# Your task:
Every line below between the one holding "Where should I click to: Click the 9:30" and the one holding "Given: Click the Kaspersky", inclusive, should be copied exactly, and no other line.

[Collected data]
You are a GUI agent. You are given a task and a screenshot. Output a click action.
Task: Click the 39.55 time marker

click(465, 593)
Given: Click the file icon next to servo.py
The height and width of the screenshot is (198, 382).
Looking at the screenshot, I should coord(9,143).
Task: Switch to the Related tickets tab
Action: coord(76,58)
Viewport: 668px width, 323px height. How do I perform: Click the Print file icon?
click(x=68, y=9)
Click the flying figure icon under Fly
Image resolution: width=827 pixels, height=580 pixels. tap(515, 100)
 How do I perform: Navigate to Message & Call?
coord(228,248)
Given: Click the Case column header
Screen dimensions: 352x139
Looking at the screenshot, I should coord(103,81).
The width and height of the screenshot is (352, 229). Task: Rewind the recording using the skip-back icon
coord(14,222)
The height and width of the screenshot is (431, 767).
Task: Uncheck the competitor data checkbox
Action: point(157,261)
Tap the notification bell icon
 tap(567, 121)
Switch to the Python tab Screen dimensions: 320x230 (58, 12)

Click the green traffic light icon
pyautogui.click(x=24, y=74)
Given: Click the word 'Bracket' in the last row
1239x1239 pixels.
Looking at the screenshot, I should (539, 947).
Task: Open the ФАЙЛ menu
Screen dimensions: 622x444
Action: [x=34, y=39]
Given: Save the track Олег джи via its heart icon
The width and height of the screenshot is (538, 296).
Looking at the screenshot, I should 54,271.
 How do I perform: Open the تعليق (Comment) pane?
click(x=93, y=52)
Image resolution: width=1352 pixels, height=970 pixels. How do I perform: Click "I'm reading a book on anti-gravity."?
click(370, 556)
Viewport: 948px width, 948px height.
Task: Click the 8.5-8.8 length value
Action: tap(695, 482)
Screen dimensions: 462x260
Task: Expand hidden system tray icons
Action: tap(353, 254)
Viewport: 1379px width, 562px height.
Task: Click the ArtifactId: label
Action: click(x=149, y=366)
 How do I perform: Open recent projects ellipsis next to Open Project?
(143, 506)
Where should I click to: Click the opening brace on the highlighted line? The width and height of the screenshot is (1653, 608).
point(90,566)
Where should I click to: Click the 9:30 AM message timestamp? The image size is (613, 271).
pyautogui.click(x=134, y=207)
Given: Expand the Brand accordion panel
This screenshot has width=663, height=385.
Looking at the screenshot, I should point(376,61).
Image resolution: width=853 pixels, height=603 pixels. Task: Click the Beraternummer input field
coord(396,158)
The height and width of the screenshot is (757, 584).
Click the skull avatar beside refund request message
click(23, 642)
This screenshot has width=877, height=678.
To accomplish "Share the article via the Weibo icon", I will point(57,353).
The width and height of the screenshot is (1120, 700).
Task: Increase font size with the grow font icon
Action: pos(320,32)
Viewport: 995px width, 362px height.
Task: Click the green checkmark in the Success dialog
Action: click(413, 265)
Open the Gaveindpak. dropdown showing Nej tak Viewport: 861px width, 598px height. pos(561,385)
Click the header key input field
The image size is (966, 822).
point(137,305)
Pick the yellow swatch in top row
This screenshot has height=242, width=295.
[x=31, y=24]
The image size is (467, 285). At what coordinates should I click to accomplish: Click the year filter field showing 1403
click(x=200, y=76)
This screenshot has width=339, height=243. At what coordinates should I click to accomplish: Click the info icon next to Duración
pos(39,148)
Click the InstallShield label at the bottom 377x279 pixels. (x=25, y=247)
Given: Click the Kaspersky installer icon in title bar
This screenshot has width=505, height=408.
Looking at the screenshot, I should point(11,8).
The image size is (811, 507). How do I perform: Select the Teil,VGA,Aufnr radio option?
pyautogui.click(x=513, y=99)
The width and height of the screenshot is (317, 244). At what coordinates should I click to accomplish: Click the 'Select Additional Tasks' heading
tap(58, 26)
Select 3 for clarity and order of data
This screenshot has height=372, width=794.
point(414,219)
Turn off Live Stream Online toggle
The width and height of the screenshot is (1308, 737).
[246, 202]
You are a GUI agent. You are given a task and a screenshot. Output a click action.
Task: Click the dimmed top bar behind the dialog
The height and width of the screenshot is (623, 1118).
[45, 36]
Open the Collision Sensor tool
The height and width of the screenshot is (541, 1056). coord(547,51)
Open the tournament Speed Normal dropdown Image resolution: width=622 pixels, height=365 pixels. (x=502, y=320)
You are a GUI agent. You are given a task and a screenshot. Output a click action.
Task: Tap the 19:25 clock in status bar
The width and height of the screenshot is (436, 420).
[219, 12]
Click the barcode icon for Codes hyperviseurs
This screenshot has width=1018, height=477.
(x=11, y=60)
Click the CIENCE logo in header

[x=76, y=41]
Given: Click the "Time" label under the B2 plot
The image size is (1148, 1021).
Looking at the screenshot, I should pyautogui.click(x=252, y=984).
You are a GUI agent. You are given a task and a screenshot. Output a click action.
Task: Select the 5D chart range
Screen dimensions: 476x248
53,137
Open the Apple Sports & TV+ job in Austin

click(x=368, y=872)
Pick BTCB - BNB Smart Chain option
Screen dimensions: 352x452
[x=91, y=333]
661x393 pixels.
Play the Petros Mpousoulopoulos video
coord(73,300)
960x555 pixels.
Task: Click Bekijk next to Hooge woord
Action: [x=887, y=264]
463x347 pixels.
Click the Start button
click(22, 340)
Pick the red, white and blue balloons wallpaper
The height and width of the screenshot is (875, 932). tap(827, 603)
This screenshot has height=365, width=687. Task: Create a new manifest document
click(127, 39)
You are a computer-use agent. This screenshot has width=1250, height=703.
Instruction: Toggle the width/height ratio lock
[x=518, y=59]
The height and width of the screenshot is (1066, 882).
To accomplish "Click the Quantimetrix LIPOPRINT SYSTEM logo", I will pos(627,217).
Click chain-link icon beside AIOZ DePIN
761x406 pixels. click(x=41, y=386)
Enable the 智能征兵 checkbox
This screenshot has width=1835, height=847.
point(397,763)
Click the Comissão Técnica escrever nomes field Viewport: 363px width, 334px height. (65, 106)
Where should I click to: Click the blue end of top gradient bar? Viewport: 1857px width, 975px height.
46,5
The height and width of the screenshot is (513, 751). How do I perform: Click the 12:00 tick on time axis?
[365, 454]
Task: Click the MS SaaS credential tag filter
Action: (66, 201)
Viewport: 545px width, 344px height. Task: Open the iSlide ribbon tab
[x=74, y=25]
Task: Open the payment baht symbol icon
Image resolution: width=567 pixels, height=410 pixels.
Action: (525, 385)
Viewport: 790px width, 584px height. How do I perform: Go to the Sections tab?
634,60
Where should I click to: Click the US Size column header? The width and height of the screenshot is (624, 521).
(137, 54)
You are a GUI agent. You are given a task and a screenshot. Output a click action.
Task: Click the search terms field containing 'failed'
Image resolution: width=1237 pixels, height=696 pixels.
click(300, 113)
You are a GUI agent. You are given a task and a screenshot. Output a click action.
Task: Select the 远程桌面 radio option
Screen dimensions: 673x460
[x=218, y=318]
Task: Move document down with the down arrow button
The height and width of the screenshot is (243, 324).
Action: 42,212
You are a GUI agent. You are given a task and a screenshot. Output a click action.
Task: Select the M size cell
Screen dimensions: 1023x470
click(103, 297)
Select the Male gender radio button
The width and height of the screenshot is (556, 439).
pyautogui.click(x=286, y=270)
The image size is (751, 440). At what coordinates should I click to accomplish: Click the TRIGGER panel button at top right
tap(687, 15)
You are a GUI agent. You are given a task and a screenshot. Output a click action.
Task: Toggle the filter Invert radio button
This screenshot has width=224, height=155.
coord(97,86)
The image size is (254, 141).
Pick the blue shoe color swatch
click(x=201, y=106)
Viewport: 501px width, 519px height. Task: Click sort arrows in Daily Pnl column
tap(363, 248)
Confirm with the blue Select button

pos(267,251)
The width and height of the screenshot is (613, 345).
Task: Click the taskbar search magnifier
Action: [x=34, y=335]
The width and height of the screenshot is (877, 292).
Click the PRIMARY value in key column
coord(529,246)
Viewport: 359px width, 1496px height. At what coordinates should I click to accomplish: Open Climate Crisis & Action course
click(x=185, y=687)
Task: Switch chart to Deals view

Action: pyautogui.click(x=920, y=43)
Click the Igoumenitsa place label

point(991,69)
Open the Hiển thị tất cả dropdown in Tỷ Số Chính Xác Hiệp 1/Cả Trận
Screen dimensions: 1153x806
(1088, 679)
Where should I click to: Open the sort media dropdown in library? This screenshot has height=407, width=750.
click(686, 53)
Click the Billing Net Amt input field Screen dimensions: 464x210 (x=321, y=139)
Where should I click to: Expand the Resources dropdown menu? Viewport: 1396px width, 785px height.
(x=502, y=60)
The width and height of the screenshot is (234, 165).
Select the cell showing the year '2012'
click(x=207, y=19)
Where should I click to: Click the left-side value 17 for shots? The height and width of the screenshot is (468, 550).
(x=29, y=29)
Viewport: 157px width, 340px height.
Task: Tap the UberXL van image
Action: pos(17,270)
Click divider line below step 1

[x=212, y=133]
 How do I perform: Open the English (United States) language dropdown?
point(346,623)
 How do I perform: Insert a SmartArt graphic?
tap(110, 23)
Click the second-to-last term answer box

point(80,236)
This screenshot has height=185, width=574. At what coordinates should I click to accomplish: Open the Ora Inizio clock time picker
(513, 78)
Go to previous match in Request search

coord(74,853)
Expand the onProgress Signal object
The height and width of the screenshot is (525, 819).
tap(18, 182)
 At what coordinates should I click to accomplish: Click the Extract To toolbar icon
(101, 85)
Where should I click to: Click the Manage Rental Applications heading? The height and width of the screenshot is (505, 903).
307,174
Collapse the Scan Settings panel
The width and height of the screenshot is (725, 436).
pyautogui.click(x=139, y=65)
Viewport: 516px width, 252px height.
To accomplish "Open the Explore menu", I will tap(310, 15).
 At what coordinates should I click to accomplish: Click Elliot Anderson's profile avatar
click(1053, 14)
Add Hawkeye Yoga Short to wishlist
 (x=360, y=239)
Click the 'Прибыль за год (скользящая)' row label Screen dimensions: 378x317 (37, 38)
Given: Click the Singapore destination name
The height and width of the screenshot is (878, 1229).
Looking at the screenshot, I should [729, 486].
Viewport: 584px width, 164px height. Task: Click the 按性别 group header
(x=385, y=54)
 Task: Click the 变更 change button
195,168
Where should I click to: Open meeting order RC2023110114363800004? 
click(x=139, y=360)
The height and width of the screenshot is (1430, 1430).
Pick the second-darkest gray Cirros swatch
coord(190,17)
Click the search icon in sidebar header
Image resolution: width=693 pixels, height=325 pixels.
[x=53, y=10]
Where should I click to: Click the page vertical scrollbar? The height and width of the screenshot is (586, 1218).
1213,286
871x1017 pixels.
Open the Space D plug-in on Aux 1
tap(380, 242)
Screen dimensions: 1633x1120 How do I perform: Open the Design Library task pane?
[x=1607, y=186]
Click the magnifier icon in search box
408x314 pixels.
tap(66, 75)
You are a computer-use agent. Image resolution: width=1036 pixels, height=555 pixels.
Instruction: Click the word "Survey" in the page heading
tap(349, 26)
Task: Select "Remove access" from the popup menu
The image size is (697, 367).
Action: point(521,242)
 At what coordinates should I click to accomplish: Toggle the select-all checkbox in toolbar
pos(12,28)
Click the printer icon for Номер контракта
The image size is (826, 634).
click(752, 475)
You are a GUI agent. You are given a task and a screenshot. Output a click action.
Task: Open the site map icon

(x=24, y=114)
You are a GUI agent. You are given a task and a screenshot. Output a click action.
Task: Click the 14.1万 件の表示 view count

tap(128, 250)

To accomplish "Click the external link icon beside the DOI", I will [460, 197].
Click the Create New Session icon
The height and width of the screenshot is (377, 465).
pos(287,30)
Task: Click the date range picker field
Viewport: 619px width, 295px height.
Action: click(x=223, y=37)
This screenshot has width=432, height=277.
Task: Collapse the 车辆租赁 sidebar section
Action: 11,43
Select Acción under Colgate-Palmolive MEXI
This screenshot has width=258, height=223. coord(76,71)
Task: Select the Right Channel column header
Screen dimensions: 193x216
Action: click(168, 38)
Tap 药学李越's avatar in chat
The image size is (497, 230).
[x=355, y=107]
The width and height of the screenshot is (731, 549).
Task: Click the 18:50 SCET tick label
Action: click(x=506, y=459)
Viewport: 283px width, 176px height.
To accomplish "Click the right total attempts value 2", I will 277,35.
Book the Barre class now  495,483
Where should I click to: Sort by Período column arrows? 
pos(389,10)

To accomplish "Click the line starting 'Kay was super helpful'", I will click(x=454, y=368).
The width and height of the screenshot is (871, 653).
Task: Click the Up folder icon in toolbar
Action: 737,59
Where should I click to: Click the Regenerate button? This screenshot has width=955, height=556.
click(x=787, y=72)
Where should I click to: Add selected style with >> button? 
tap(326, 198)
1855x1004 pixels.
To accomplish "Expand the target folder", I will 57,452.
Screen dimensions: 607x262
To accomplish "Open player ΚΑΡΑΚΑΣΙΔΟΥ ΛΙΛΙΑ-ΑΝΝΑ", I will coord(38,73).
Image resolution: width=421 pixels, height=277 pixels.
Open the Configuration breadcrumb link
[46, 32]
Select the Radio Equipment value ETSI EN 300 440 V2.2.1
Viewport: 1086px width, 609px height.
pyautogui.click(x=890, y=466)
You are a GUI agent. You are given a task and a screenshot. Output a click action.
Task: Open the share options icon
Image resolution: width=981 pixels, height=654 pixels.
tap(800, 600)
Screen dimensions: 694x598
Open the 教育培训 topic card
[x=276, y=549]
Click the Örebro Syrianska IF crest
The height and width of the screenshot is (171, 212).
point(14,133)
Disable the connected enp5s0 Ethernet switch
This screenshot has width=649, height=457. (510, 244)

# Answer section:
Where should I click to: Click the 9:30 AM message timestamp? The image size is (613, 271).
pyautogui.click(x=134, y=207)
Given: Expand the Brand accordion panel
This screenshot has width=663, height=385.
Looking at the screenshot, I should point(376,61).
Image resolution: width=853 pixels, height=603 pixels. Task: Click the Beraternummer input field
coord(396,158)
The height and width of the screenshot is (757, 584).
Click the skull avatar beside refund request message
click(23, 642)
This screenshot has width=877, height=678.
To accomplish "Share the article via the Weibo icon", I will point(57,353).
The width and height of the screenshot is (1120, 700).
Task: Increase font size with the grow font icon
Action: pos(320,32)
Viewport: 995px width, 362px height.
Task: Click the green checkmark in the Success dialog
Action: click(413, 265)
Open the Gaveindpak. dropdown showing Nej tak Viewport: 861px width, 598px height. pos(561,385)
Click the header key input field
The image size is (966, 822).
point(137,305)
Pick the yellow swatch in top row
This screenshot has height=242, width=295.
[x=31, y=24]
The image size is (467, 285). At what coordinates should I click to accomplish: Click the year filter field showing 1403
click(x=200, y=76)
This screenshot has width=339, height=243. At what coordinates should I click to accomplish: Click the info icon next to Duración
pos(39,148)
Click the InstallShield label at the bottom 377x279 pixels. (x=25, y=247)
Given: Click the Kaspersky installer icon in title bar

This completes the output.